Wednesday ainda não explicou a Shadow na série, mas no livro, quando estão a caminho de House on the Rock, ele fala sobre lugares de poder, “uma formação natural, ou então só um lugar que, por algum motivo, parecia especial. As pessoas sabiam que algo importante acontecia ali, que o lugar era uma espécie de ponto focal, um canal, uma janela para o Imanente. Então construíam templos e catedrais, erigiam círculos de pedra… [...] Mas, aqui nos Estados Unidos, as pessoas ainda recebem o chamado, pelo menos algumas delas, e se sentem atraídas pelo vazio transcendental. Em resposta a essa atração, usam garrafas de cerveja para construir uma maquete de algum ponto do mundo que nunca viram, ou instalam abrigos para morcegos em lugares que os morcegos tradicionalmente evitam visitar. São as atrações de beira de estrada.”. Na minha opinião, o cassino em que Laura trabalha - um cassino praticamente em meio a lugar nenhum, numa cidadezinha do interior bastante desinteressante - é um desses locais de poder que acabaram se transformando em atrações de beira de estrada (o que também explica como Shadow acaba indo parar ali). Mais que isso, considerando toda a decoração do lugar, esse é um local de devoção a Anúbis.

Laura não acredita - ela não acredita em nada, como mais tarde vai ser dito de Shadow que ele também não acredita em nada. Ela chega a fazer um inteiro discurso sobre o assunto para o marido: “My parents believed in everything. I went to bed in a world full of magic, everything is possible. But then you find out that Santa isn’t real, then the Tooth Fairy isn’t real, and there’s no farm upstate for old dogs. Then I started reading history books and Jesus isn’t real. It’s like everything that made the world more than what it is… it’s just stories, snake oil. But worse. Because snakes are real. I wanted the magic back, but then I just accepted that I couldn’t because life is just…not that interesting.”. E essas são palavras que depois Anúbis ecoa para ela no momento do julgamento, quando responde à pergunta de Laura se ela terá paz: “In life, you believed in nothing; you will go to nothing. You will be done. There will be darkness.”.

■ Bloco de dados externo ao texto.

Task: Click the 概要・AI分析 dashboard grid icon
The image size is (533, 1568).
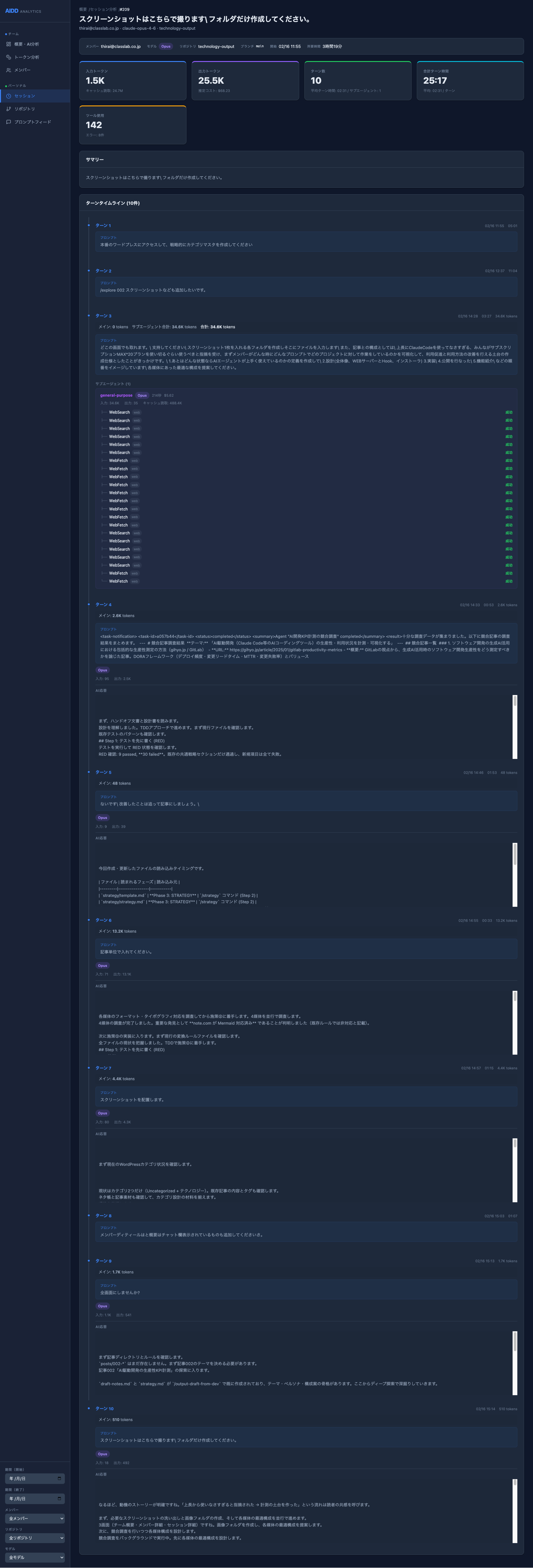Action: pos(9,44)
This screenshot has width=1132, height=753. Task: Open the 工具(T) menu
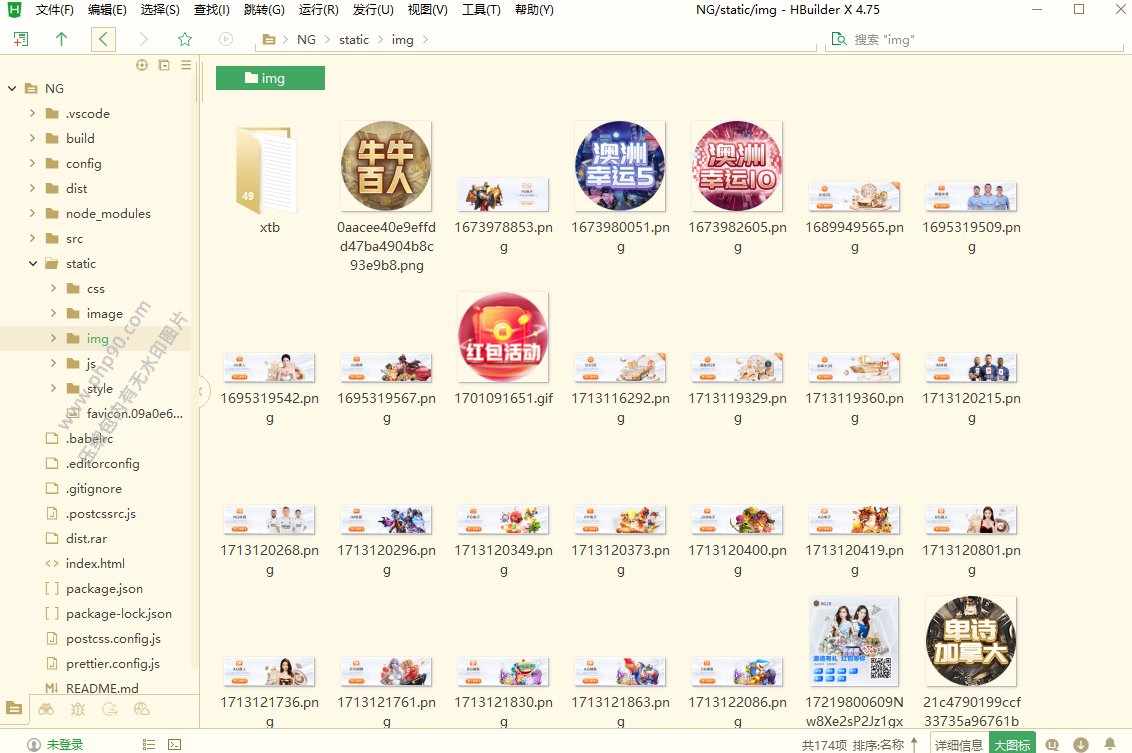[x=481, y=10]
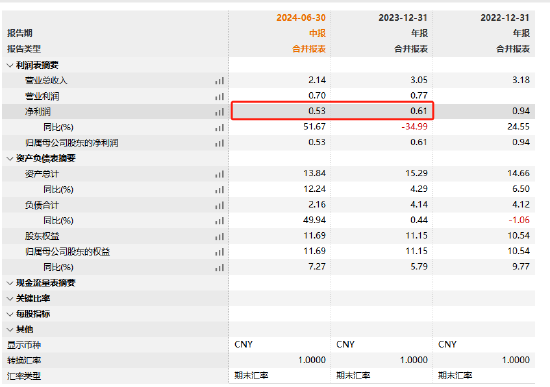Image resolution: width=550 pixels, height=387 pixels.
Task: Click the -34.99 red percentage value
Action: point(414,127)
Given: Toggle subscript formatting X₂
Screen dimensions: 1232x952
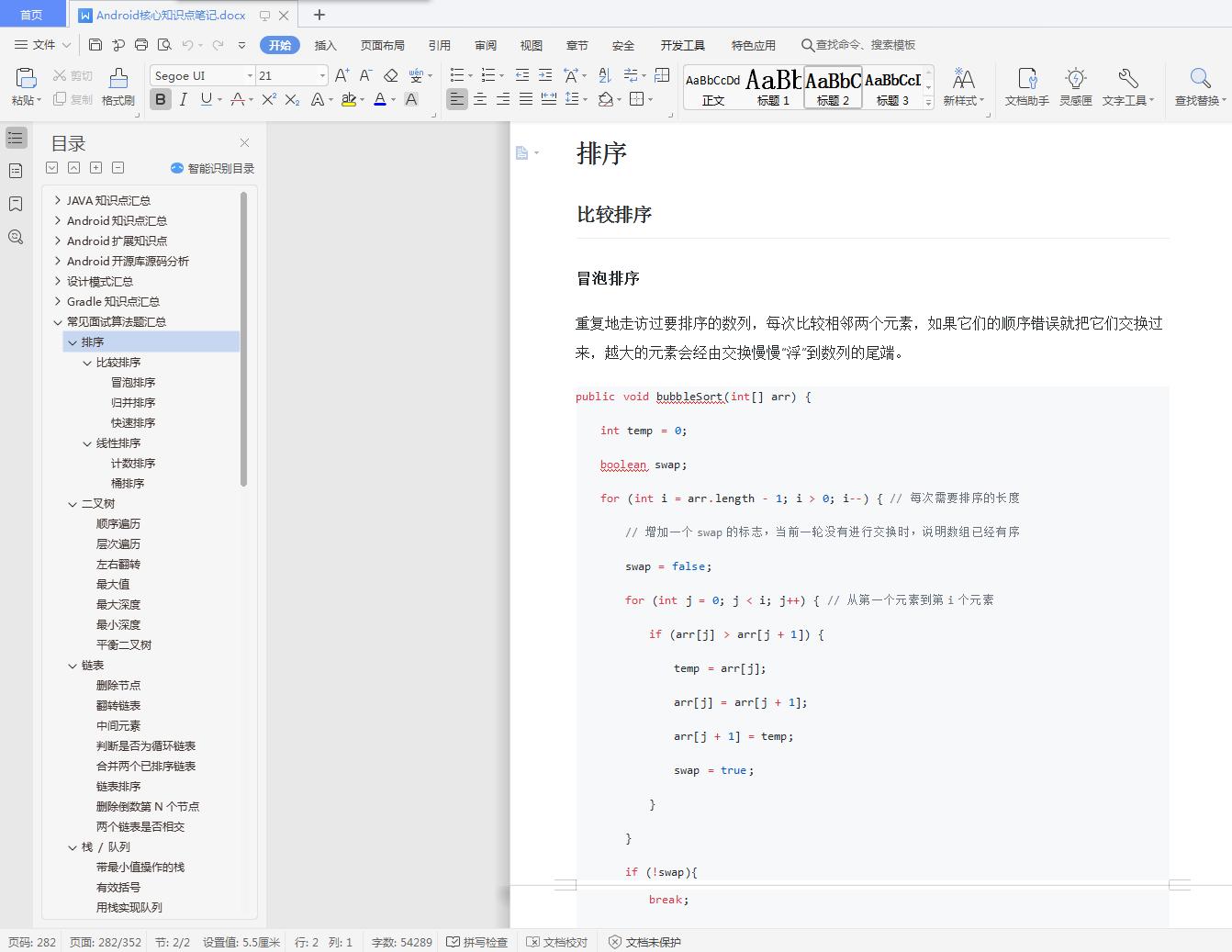Looking at the screenshot, I should click(x=292, y=101).
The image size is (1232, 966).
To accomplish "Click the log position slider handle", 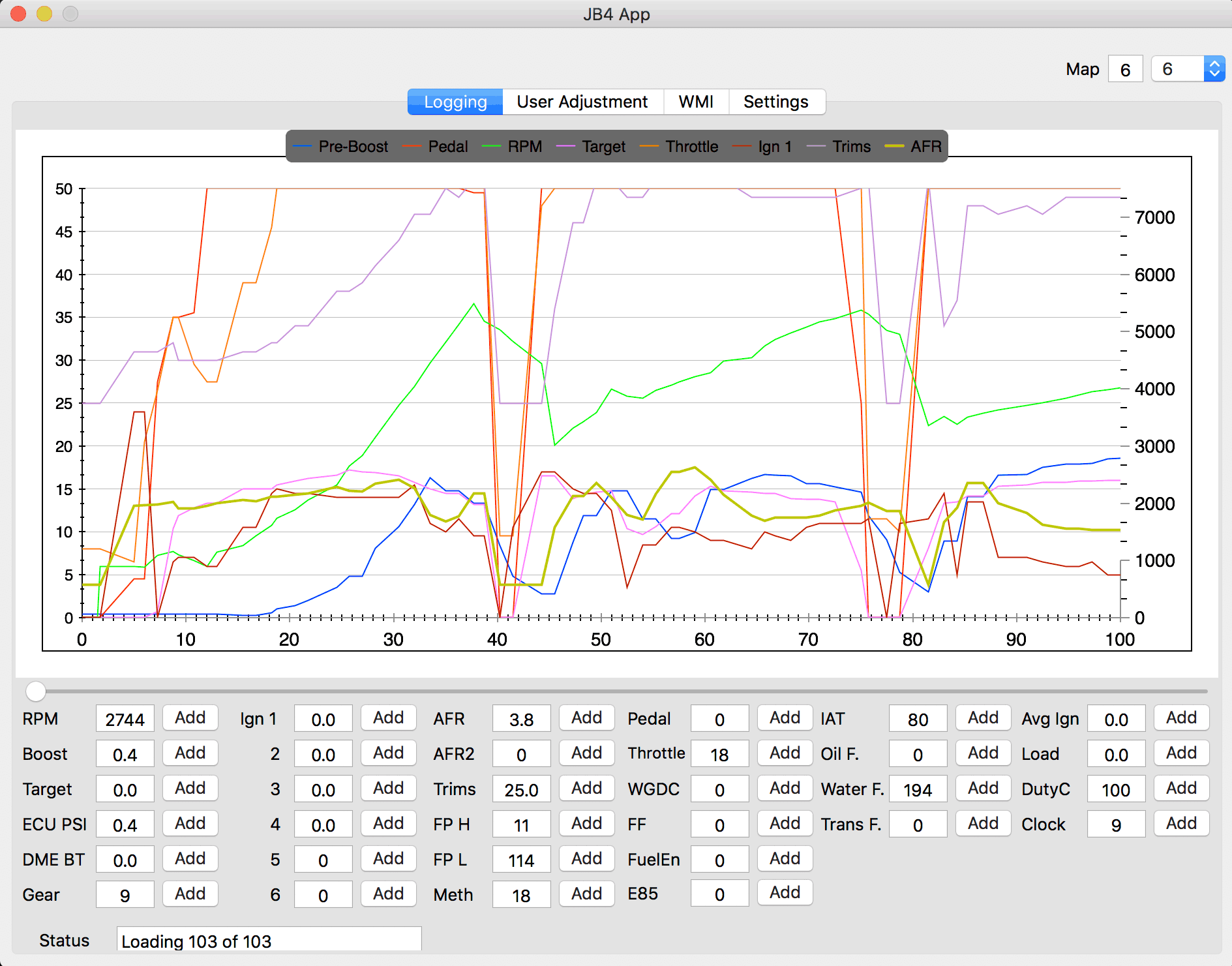I will pos(36,691).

O que acho interessante nessa cena é o contraste entre o Anúbis gentil que guia a senhora Fadil na vinheta que abre o terceiro episódio e a ira contida que ele demonstra com Laura. Imagino que a diferença seja pela forma como as duas viveram suas vidas - ele, afinal, é o juiz e assim sendo, deve julgar as escolhas daqueles que se submetem a ele. Mais que isso, a promessa de que ele virá para ela quando o trabalho dela estiver feito demonstra que ele não sabe perdoar e esquecer. Ele também não deve ter ficado muito satisfeito de ser pego despreparado, de uma alma ter escapado e seu trabalho ter sido menos que perfeito.

Quando fizerem alguma coisa errada, lembrem, crianças, que Anúbis está vigiando.

Também tivemos a nossa primeira visão completa do senhor Ibis, que podemos reconhecer como o escritor que narra as vinhetas de abertura “Vinda à América”. Vejamos o que ele e Anúbis preparam para nós no futuro.

Duas últimas observações: a onipresença da mosca bordejando a Laura é uma premonição do que está no futuro dela ou poderia ser um certo deus disfarçado? Porque, olha, quem conhece mitologia nórdica provavelmente sabe daquela história do Loki se transformando em mosca para interferir no trabalho dos anões que forjavam o martelo de Thor… E segundo, as aves negras sobrevoando o carro de Robbie pouco antes do acidente atenderiam talvez pelos nomes de Huginn e Munnin? Todo mundo já concordou que não existem coincidências nessa história, não é mesmo?

Terminando por hoje (agora de verdade!), gostaria apenas de notar que percebi que não existe uma Sam na lista de atores e personagens da série. Considerando a forma como esse episódio cresceu a importância da Laura, creio que Sam não vai mesmo aparecer. Acho que é uma decisão que faz sentido, permite desenvolver melhor uma personagem em vez de investir em duas e diluir o papel delas. Vamos ver...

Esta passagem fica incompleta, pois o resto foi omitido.